Records shown section start

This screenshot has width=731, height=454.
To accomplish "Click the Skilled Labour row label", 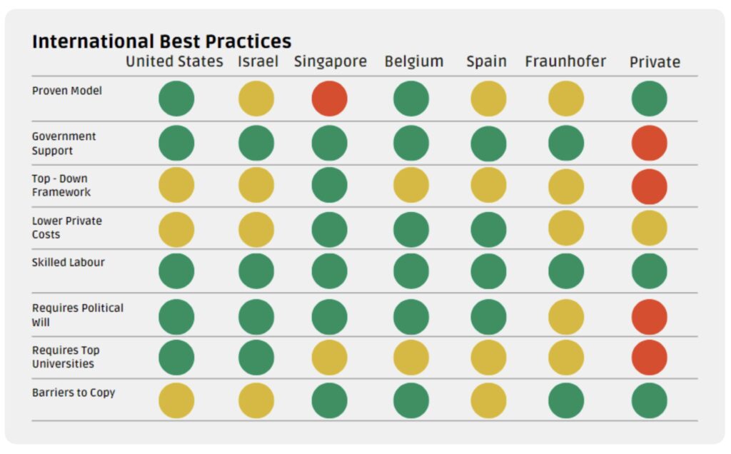I will click(69, 262).
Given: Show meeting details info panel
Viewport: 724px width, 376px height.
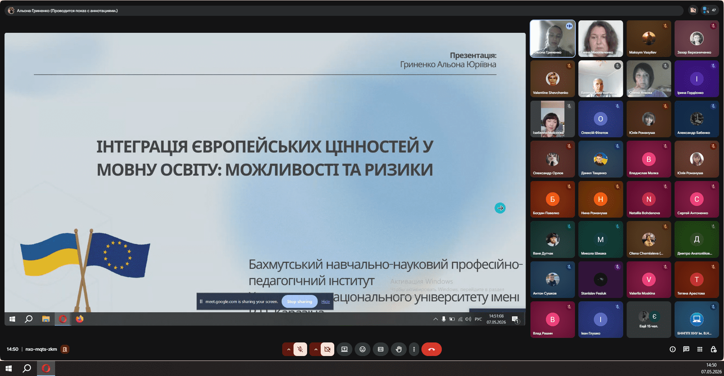Looking at the screenshot, I should click(672, 349).
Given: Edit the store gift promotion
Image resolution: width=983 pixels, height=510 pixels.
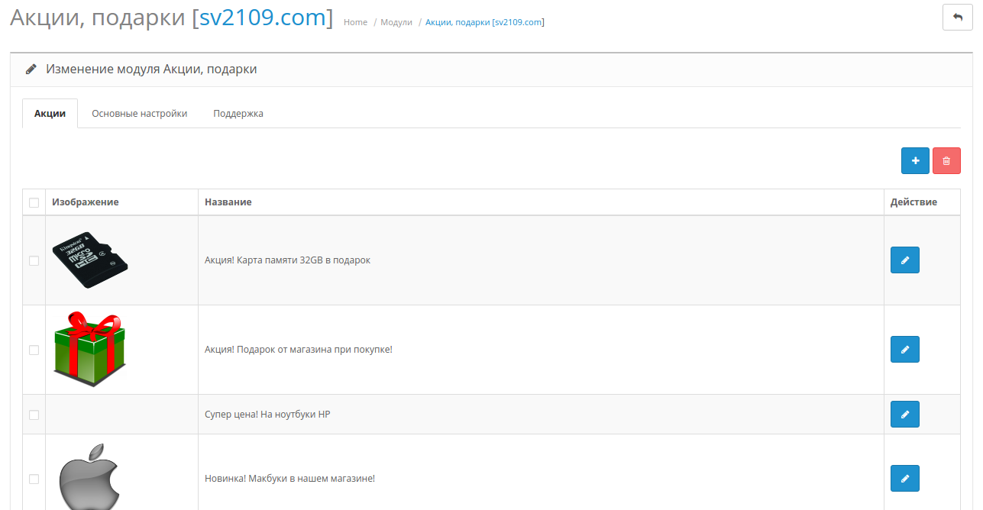Looking at the screenshot, I should (904, 350).
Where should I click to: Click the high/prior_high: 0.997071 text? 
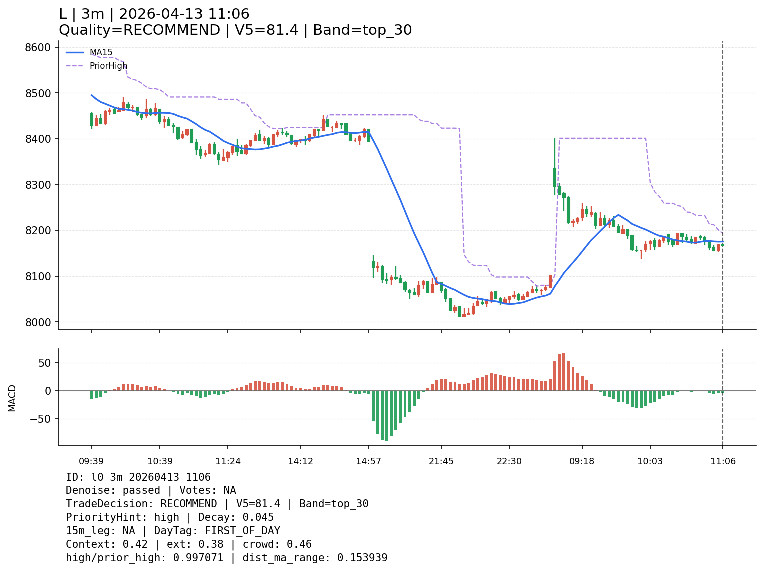coord(145,558)
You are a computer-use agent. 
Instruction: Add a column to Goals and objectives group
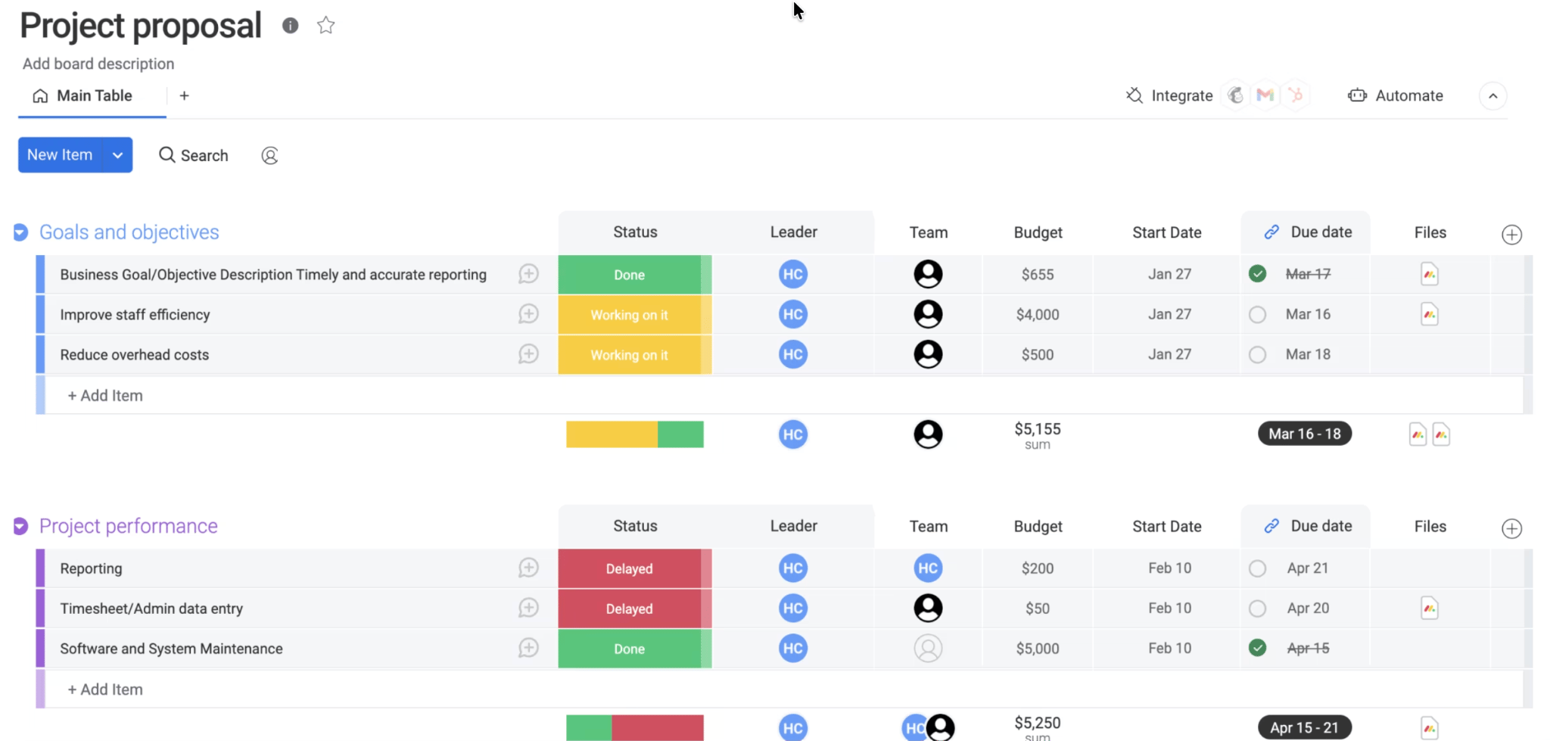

Records shown section end

Find the lines in the records above that hold the word "Given", and give only how many there are.

2